Bu parasal araçların tonozlarda saklanan fiziksel altın ile desteklenmesi ve herhangi bir miktar ya da boyutta ödeme yapılmasına izin vermesi ile artık gümüşün küçük ödemelerde gerçek bir rolü olmadığı ortaya çıktı. Fransa-Prusya Savaşı’nın sonunda Almanya Fransa’dan 200 milyon sterlin tazminat elde edip bu parayı altın standardına geçmek için kullanınca gümüş için ölüm çanları çalmaya başladı. İngiltere, Fransa, Hollanda, İsviçre, Belçika ve diğerlerine son olarak katılan Almanya ile birlikte, parasal terazi altının lehine ağır basmaya başladı. Böylece gümüş kullanan bireyler ve milletler alım güçlerinde artan kayıplar üzerine altına geçmek için kuvvetli bir şekilde teşvik edilmiş oldular. Hindistan 1898’de nihayet gümüşten altına geçti, Çin ve Hong Kong ise 1935’te gümüş standardını terk eden son ekonomilerdi.
Altın ve gümüş doğrudan ödeme aracı olarak kullanıldıklarında, ikisinin de parasal bir rolü vardı ve birbirlerine karşı fiyatları bir ons altın başına 12 ila 15 ons gümüş olacak şekilde genellikle sabit bir oranda kaldı. Bu oran göreli olarak yer altında bulunan iki madenin nadirliği ve çıkarma zorluğuyla aynı aralıktaydı. Ancak bu metaller tarafından desteklenen kâğıt ve finansal enstrümanlar popülerleştikçe, gümüşün para olarak kullanılması için bir sebep kalmamıştı. Bireyler ve milletler altın tasarrufuna başladı, böylelikle gümüşün fiyatı önemli derecede düştü ve bir daha asla eski günlerini göremedi. 20. yüzyılda iki metal arasındaki ortalama oran 47:1 iken, 2017’de bu oran 75:1 oldu.

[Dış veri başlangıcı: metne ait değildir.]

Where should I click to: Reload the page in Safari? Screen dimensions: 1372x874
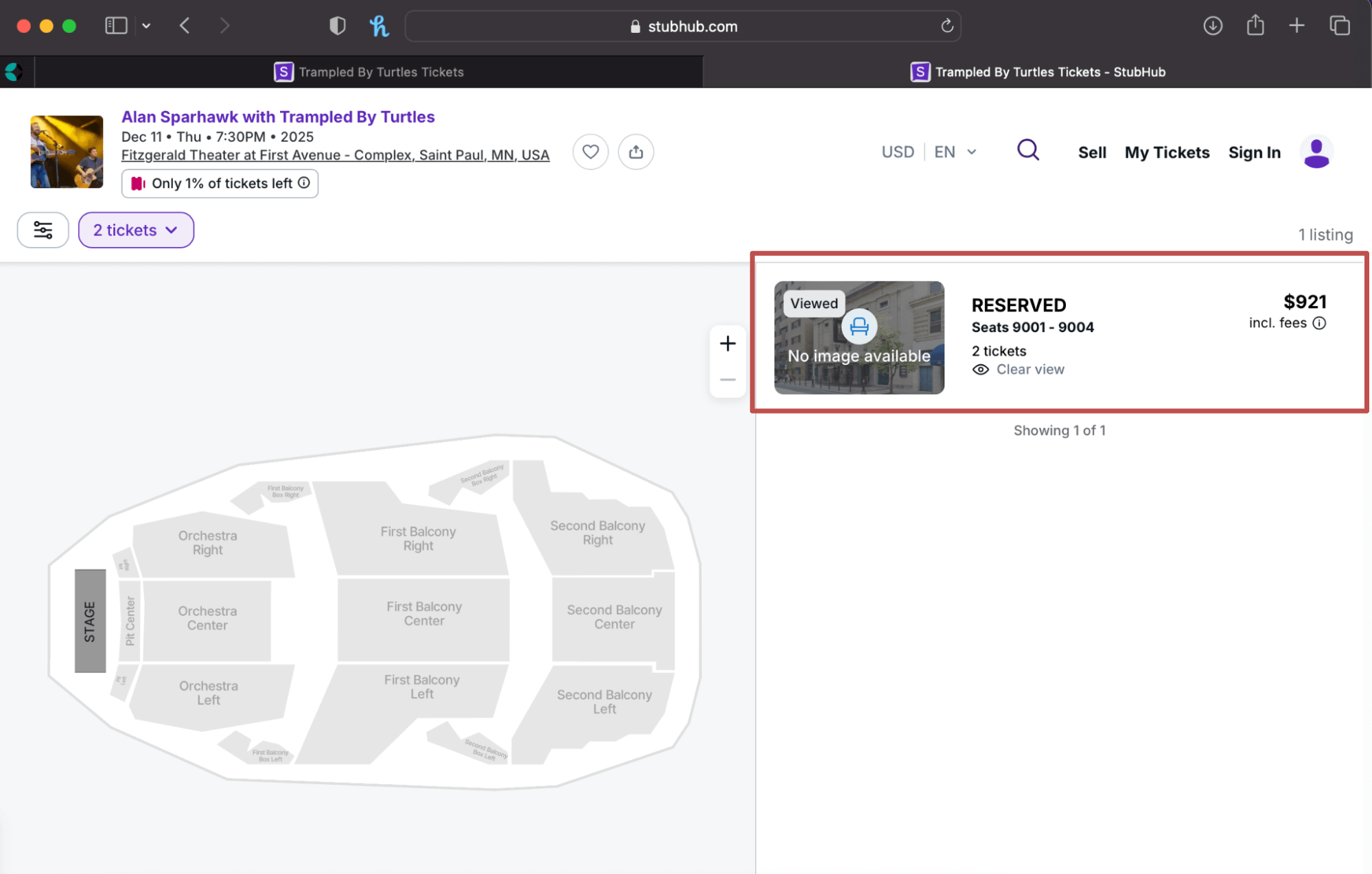(x=946, y=26)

Merkez bankalarının stok yapmasından da anlayabileceğimiz gibi, altın hâlâ parasal rol oynamaktadır, gümüş ise parasal rolünü kaybetmiştir. (Bkz. Şekil 1)¹

Şekil 1: 1687-2017 yılları arasında ons gümüş cinsinden altın fiyatı.

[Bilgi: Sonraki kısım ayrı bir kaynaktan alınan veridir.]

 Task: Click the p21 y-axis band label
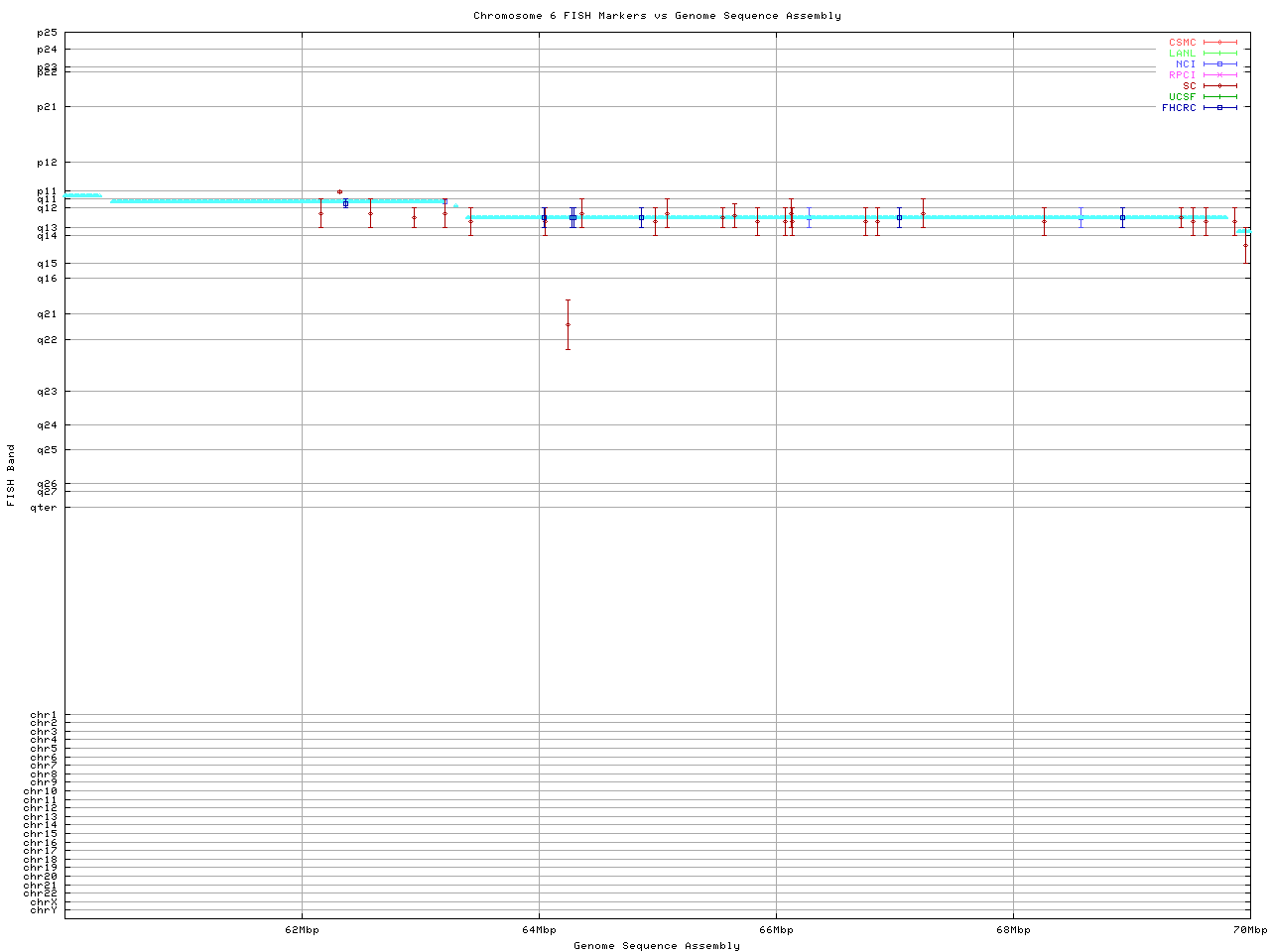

Gümüşün tedavülden kalkmasının o dönemde gümüşü parasal bir standart olarak kullanan milletler üzerinde önemli ölçüde olumsuz bir etkisi oldu. Hindistan parası altına dayalı Avrupa para birimlerine karşı sürekli bir devalüasyonla karşılaştı. İngiliz sömürge hükümeti operasyonunu finanse edebilmek için vergileri de artırınca ülkede huzursuzluk ve İngiliz sömürgeciliğine karşı öfke büyüdü. Hindistan nihayet 1898’de altına dayalı sterlin ile rupiyi destekleme kararı alana kadar, rupiyi destekleyen gümüş Fransa-Prusya Savaşı’nı takip eden 27 yıl sonunda %56 değer kaybetmişti. 1935’e kadar gümüş standardında kalan Çin’i ele alırsak, (çeşitli isim ve biçimlerdeki) Çin gümüşü zaman içerisinde %78 değer kaybetti. Yazarın düşüncesine göre, Çin ve Hindistan’ın tarihi ve 20. yüzyılda Batı ülkelerinin gerisinde kalmaları, bu iki ülkenin paralarını desteklemek için seçtikleri metallerin tedavülden kalkmasıyla oluşan büyük servet ve sermaye tahribatıyla ayrılmaz bir şekilde ilintilidir. Gümüşün tedavülden kalkması Hint ve Çinlileri tıpkı Batı Afrikalıların Avrupalılar geldiğinde aggri boncuğu tutmaya devam ettiklerinde başına gelenlere benzer bir duruma soktu. Yurt içindeki sağlam para, yabancılar için ucuz paraydı ve ucuz para yabancıların sağlam parası tarafından kovulmaya başladı. Böylece yabancılar o dönemde Çin ve Hindistan’ın kaynaklarını kontrol ederek artan miktarlarda bu kaynakları ele geçirmeye başladılar. Yukarıda anlatılan büyük öneme sahip tarihî ders Bitcoin’le uğraşmak zorunda kalmayacağını düşünerek onu reddedenlerin kulağına küpe olmalıdır. Tarih gösteriyor ki yabancılar sizin sahip olduğunuzdan daha sağlam bir paraya sahipse bunun sonuçlarından kaçınmak mümkün değildir.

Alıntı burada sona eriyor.